Stored data

=== Section Start ===

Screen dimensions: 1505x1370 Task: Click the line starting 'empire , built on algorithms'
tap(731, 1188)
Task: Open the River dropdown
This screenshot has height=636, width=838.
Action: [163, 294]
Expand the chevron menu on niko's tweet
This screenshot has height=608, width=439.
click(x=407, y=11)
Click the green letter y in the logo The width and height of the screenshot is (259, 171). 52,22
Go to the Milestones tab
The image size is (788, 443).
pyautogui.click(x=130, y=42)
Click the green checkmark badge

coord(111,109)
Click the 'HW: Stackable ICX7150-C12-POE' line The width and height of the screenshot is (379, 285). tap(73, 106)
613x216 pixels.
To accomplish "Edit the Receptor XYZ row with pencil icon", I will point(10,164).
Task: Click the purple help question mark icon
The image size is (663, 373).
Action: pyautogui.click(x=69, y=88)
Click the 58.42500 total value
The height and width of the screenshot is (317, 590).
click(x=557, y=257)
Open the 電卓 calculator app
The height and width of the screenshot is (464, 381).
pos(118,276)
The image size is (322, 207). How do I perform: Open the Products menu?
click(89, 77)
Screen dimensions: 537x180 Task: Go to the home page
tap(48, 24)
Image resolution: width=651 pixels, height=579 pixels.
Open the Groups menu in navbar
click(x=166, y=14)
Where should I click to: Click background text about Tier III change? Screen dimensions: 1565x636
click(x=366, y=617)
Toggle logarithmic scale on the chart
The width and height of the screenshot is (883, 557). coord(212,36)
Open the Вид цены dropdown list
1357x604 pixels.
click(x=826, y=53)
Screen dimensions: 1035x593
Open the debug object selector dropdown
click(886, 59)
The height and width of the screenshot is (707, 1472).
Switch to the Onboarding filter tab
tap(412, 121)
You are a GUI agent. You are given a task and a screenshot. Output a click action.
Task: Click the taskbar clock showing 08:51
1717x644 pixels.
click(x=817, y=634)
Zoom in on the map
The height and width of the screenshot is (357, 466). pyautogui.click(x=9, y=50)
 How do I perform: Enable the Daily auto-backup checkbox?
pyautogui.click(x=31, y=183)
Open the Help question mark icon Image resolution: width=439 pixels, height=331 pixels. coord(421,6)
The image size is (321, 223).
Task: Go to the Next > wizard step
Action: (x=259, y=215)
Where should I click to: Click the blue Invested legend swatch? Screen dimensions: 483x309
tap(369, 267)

=== Section End ===

§ INSTRUCTIONS FOR THE TASK: Every record above needs to be repeated word for word.

§ ANSWER TO THE EXERCISE:
Screen dimensions: 1505x1370 Task: Click the line starting 'empire , built on algorithms'
tap(731, 1188)
Task: Open the River dropdown
This screenshot has height=636, width=838.
Action: [163, 294]
Expand the chevron menu on niko's tweet
This screenshot has height=608, width=439.
click(x=407, y=11)
Click the green letter y in the logo The width and height of the screenshot is (259, 171). 52,22
Go to the Milestones tab
The image size is (788, 443).
pyautogui.click(x=130, y=42)
Click the green checkmark badge

coord(111,109)
Click the 'HW: Stackable ICX7150-C12-POE' line The width and height of the screenshot is (379, 285). tap(73, 106)
613x216 pixels.
To accomplish "Edit the Receptor XYZ row with pencil icon", I will point(10,164).
Task: Click the purple help question mark icon
The image size is (663, 373).
Action: pyautogui.click(x=69, y=88)
Click the 58.42500 total value
The height and width of the screenshot is (317, 590).
click(x=557, y=257)
Open the 電卓 calculator app
The height and width of the screenshot is (464, 381).
pos(118,276)
The image size is (322, 207). How do I perform: Open the Products menu?
click(89, 77)
Screen dimensions: 537x180 Task: Go to the home page
tap(48, 24)
Image resolution: width=651 pixels, height=579 pixels.
Open the Groups menu in navbar
click(x=166, y=14)
Where should I click to: Click background text about Tier III change? Screen dimensions: 1565x636
click(x=366, y=617)
Toggle logarithmic scale on the chart
The width and height of the screenshot is (883, 557). coord(212,36)
Open the Вид цены dropdown list
1357x604 pixels.
click(x=826, y=53)
Screen dimensions: 1035x593
Open the debug object selector dropdown
click(886, 59)
The height and width of the screenshot is (707, 1472).
Switch to the Onboarding filter tab
tap(412, 121)
You are a GUI agent. You are given a task and a screenshot. Output a click action.
Task: Click the taskbar clock showing 08:51
1717x644 pixels.
click(x=817, y=634)
Zoom in on the map
The height and width of the screenshot is (357, 466). pyautogui.click(x=9, y=50)
 How do I perform: Enable the Daily auto-backup checkbox?
pyautogui.click(x=31, y=183)
Open the Help question mark icon Image resolution: width=439 pixels, height=331 pixels. coord(421,6)
The image size is (321, 223).
Task: Go to the Next > wizard step
Action: (x=259, y=215)
Where should I click to: Click the blue Invested legend swatch? Screen dimensions: 483x309
tap(369, 267)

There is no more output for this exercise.